L’AgCom ha adito – ha rimarcato oggi il quotidiano Repubblica – il secondo e ultimo grado di giustizia amministrativa spiegando che nelle more di una risposta della Corte di Giustizia dell’Ue (una sola per tutti i 27 Paesi dell’Unione: per questo impiega per rispondere, in media, un anno e mezzo) le trattative tra gli editori e i colossi del Web sono congelate perché il regolamento dell’AgCom è stato privato dai suoi effetti da tale ricorso.

TRA I DUE LITIGANTI META GODE

Il ricorso era stato fatto, come già si ricordava, da Meta ma questa sospensione paralizza tutti i negoziati tra gli editori e qualsiasi altra società della Rete. L’AgCom dal canto suo, assistita dall’Avvocatura dello Stato, ricorda ai magistrati del Consiglio di Stato la capitalizzazione di Borsa della società messa in piedi da Mark Zuckerberg: oltre 1.190 miliardi di dollari.

Difficilmente l’equo compenso previsto dal diritto Ue la danneggerebbe in qualche modo. Mentre non si può dire lo stesso degli italici editori che, è noto, non versano sempre in buone condizioni. Sempre l’AgCom sottolinea che il suo regolamento non obbliga certo le società di Internet al versamento dell’equo compenso.

Una querelle tutta italiana che, insomma, fa bene a Meta e al codazzo di altri tenutari delle maggiori piattaforme. I quali, è noto, ottengono le cosiddette reactions (like, condivisioni, commenti) in genere proprio alla circolazione di contenuti giornalistici. Peraltro, recenti cambi di algoritmo di Meta volti a trattenere l’utenza sulle sue pagine stanno penalizzando gli editori.

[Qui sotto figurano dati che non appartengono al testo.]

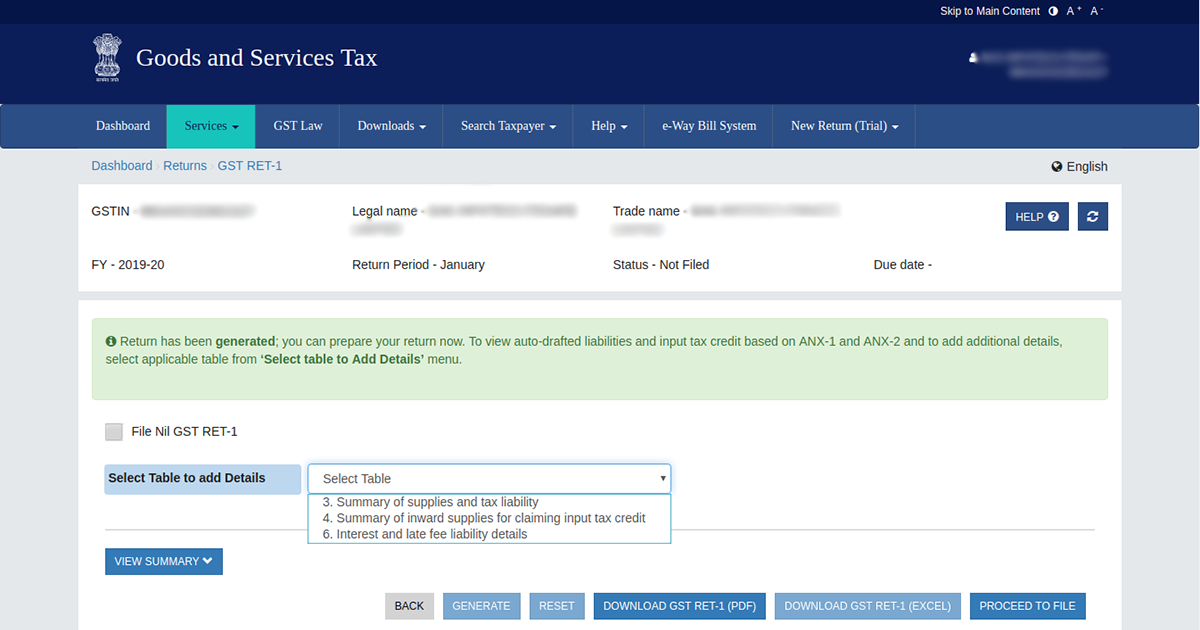This screenshot has height=630, width=1200.
Task: Enable the File Nil GST RET-1 checkbox
Action: point(114,432)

SI SUSSEGUONO GLI INCONTRI TRA META E I POLITICI

Meta, frattanto, prosegue i suoi incontri coi politici italiani. Dopo  il dibattito sull’AI andato in onda a Largo Chigi, il format di The Watcher Post – la testata di Utopia – che ha riunito attorno allo stesso tavolo Alessandro Giglio Vigna (Lega), presidente della Commissione Politiche dell’Unione Europea della Camera, Antonio Caso, capogruppo M5S in Commissione Cultura della Camera, e Claudia Trivilino, Public Policy Manager Meta (qualora ve lo siate perso, Start ne ha parlato qui), nei giorni scorsi a Roma, al Binario F from Facebook è andata live una conversazione – moderata dalla direttrice di Formiche, Flavia Giacobbe – sull’importanza delle materie scientifiche cui hanno partecipato i deputati di FdI Federico Mollicone, Walter Rizzetto e Marta Schifone, la Coordinatrice comunicazione, rapporti istituzionali e marketing sociale della Fondazione Mondo Digitale Elisa Amorelli, il  coordinatore progetto Repubblica Digitale – Dipartimento per la Trasformazione Digitale Nello Iacono, i content creator Gian Marco D’Eusebi e Amer Nour. Introdotti da Angelo Mazzetti (nella foto), Responsabile Relazioni Istituzionali di Meta in Italia, Grecia, Malta e Cipro, ovvero il padrone di casa.